Web pages are seldom as simple as they look

I’ve kept a personal/professional web page on the USQ web site for as long as it has been possible to do so – since the mid-1990s. It has the usual stuff – brief bio, abbreviated CV, list of publications.

Over the years I’ve done periodic renovations. It started as a set of simple pages, moved to frames when they were in vogue, dabbled with CSS driven tabs when they became fashionable, and progressed to rounded corners and other neat touches when I renovated last year with a newly acquired copy of RapidWeaver. Previously I’d used hand coded HTML, Claris HomePage, and DreamWeaver in various manifestations.

One of the challenges of maintaining such a site is keeping a neatly formatted list of publications up to date with links to copies of papers when they are available. When you realise that the same list needs to be maintained in several other places – EndNote library for future use in writing, full CV, USQ ePrints, and a Faculty/USQ Research Office database used to justify research funding – the whole thing becomes more than a bit frustrating. Surely at least some of those lists could draw from the same data entry.

A few years ago it became frustrating enough that I learned enough PHP to put together a solution that would take a reference exported in a tagged (XML-ish) format from an original EndNote entry, parse and import it into a web page that could produce APA styled lists and documents needed for reporting to the office. When the server I was using for that was retired so was my database and I’ve been using the ePrints facility for producing the necessary forms. However, that has left me to manually maintain a list on my web site and I’d prefer to pull that from ePrints if I could. In an ideal world the ePrints folk would enable that by providing a simple means to query the database and acquire the desired list. They don’t, or at least not that I’m aware of, and what is there is a set of static HTML pages generated each night.
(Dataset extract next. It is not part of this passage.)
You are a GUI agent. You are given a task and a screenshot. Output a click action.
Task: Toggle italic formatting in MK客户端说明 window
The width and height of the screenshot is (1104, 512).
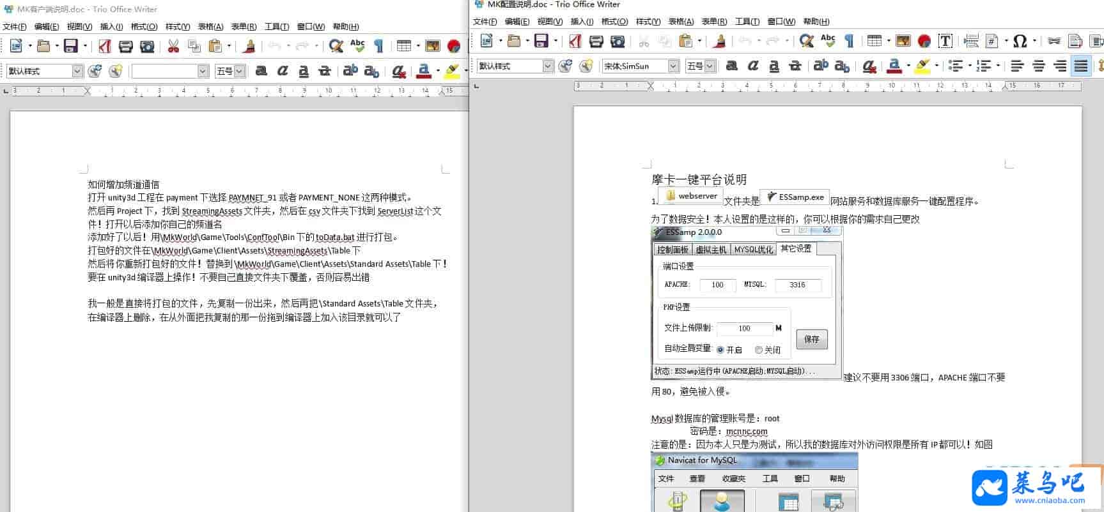click(x=283, y=71)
For some reason this bee got in my bonnet over the weekend and I decided to renovate my web site (DreamWeaver and CSS this time) and to look for a way to pull the publications list from ePrints. I figured it might be done using JavaScript and expected to have to suck in and parse the page contents to get what I needed. When I started searching via Google for the snippets I needed I discovered ajaxLoader which seemed to do what I needed and offered the added bonus of an adventure with AJAX. My initial trials on my local Mac using Safari 4 were promising. I was easily able to pull in and display the content of the page from ePrints. When I looked at the code in the ePrints page and saw that much of it was styled using CSS classes I realised that I may be able to hide badging and navigation that I didn’t need by overriding CSS classes with “display: none” definitions. It looked as though I had an easy solution.

When I tested using Firefox things began to fall apart with cross-domain security. I worked around by coding an alternative that displayed the whole page in an iFrame if the AJAX call generated an error. When I had that working locally I put the files on the server where it all fell apart again as the other browsers applied the cross-domain restrictions once away from the local host.
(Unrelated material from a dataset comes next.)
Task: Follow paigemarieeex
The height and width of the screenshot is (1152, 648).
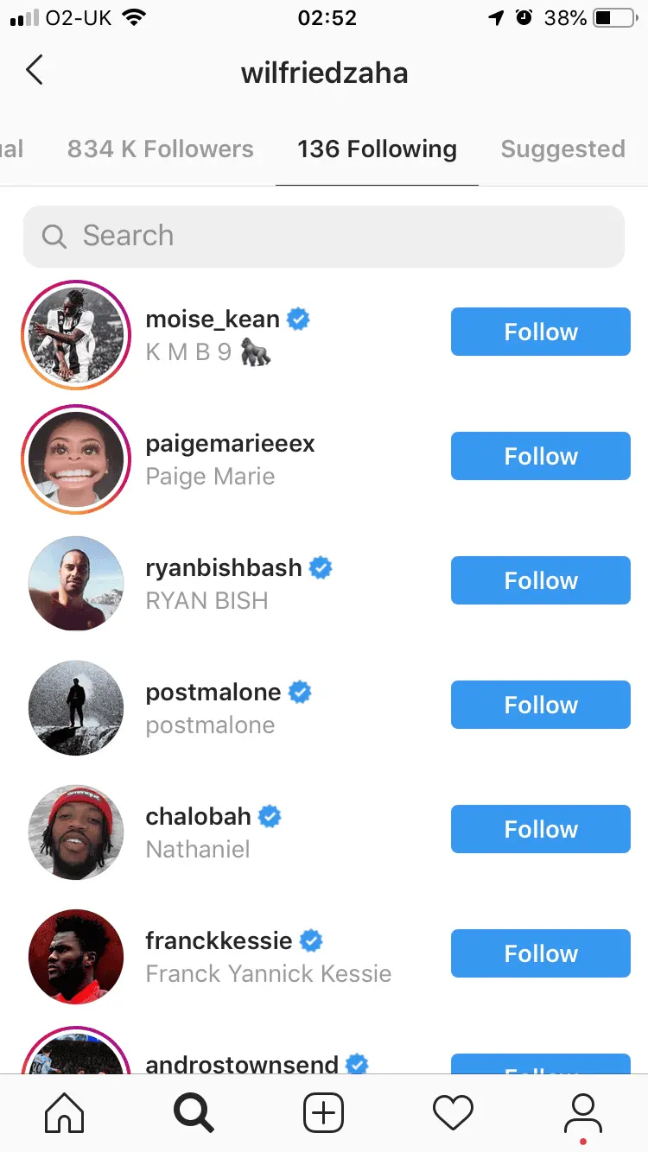Action: (541, 456)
I was resigned to doing it all with an iFrame, not so neat with all the unnecessary (for my purposes) badging and navigation, but better than maintaining a manual list. Then I realised that if i saved a copy of the ePrints file on the host serving my pages I could make it work as I wanted. All I’d have to do would be to update that file copy periodically – at least as often as my publication list changes and ideally daily or weekly. Next step is to craft an AppleScript and/or Automator solution to do those updates. For now my publications list is matched to ePrints, though Firefox appears to have some problems with formatting content that includes multiple body tags. I may need to code some parsing yet, either in JavaScript or in the AppleScript that grabs the file.